The sb-xata-test branch was created by the Resource Plugin.
Query the Sandbox
Preview URLs require authentication with a Signadot API key. Generate one from app.signadot.com under Settings > API Keys, then export it:
export SIGNADOT_API_KEY="your-api-key-here"
Query the sandbox endpoints:
curl -H "signadot-api-key: ${SIGNADOT_API_KEY}" \
"https://users-api--xata-test.preview.signadot.com/users" | jq .
The sandbox serves the same five seed users because it inherited them from main.
Check which branch the sandbox connects to:
curl -H "signadot-api-key: ${SIGNADOT_API_KEY}" \
"https://users-api--xata-test.preview.signadot.com/info" | jq .
Output:

The sandbox connects to the sb-xata-test branch.
Create Test Data in the Sandbox
Add a user that only exists in the sandbox branch:
curl -X POST \
-H "Content-Type: application/json" \
-H "signadot-api-key: ${SIGNADOT_API_KEY}" \
-d '{"name": "Sandbox User", "email": "sandbox@test.com"}' \
"https://users-api--xata-test.preview.signadot.com/users" | jq .
Query the sandbox again:
curl -H "signadot-api-key: ${SIGNADOT_API_KEY}" \
"https://users-api--xata-test.preview.signadot.com/users" | jq .
You now see six users: the five from seed data plus "Sandbox User".
Confirm Baseline Is Unchanged
Query the baseline deployment:
make test
The baseline shows only five users. "Sandbox User" does not exist in main. The branches are fully isolated.
You can also verify directly against Xata:
# Query main branch
make db-connect
# Run: SELECT * FROM users;
# Shows 5 users
# Query sandbox branch (switch first)
xata branch checkout sb-xata-test
make db-connect
# Run: SELECT * FROM users;
# Shows 6 users
# Switch back to main
xata branch checkout main
Step 6: Cleanup
Delete the sandbox:
make sandbox-delete
Signadot executes the delete workflow, which runs xata branch delete for sb-xata-test.

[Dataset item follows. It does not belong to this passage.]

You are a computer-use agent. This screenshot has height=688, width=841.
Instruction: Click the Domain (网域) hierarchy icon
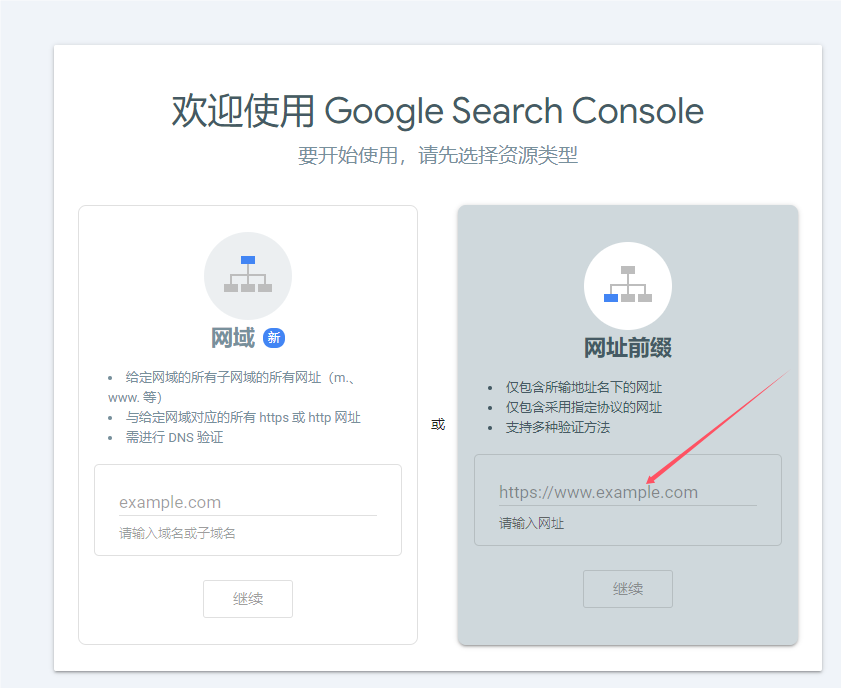248,275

The branch and all its data are removed.
Verify the branch is gone:
xata branch list
Output:

Output shows only main. The sb-xata-test branch no longer exists.
To remove all resources (sandbox, plugin, secrets, and Kubernetes deployments):
make clean
Cost Considerations
Xata's copy-on-write branching means you only pay for storage that diverges from the parent. A branch that modifies 1% of the data uses roughly 1% additional storage, not a full copy. Compute scales to zero when branches are inactive.

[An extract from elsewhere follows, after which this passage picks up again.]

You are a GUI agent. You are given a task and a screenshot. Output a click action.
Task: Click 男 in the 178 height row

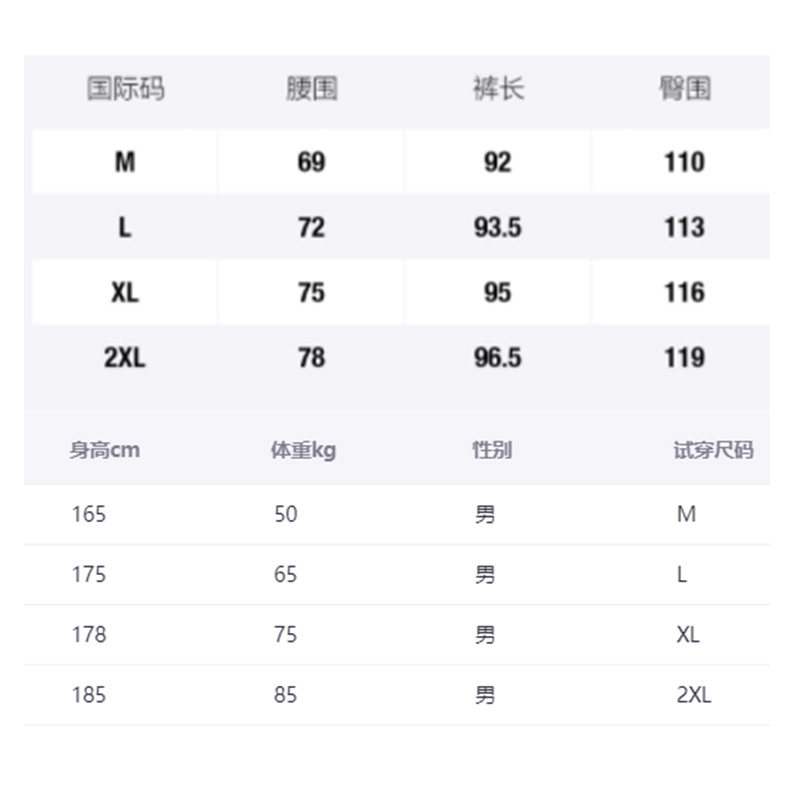(x=485, y=635)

Signadot sandboxes share baseline cluster resources. Forked pods reuse existing infrastructure. You don't provision separate Kubernetes clusters for each environment.
Branch creation and deletion both complete in few minutes. There's no waiting for database restores or provisioning delays.
Conclusion
Database isolation was the missing piece in ephemeral environments. Combining Xata's copy-on-write branching with Signadot's sandbox orchestration fills that gap. Each developer gets an isolated application layer and an isolated database for every pull request.
The Resource Plugin handles the entire lifecycle automatically. Create a sandbox, get a branch. Delete the sandbox, clean up the branch. No scripts to maintain. No orphaned resources.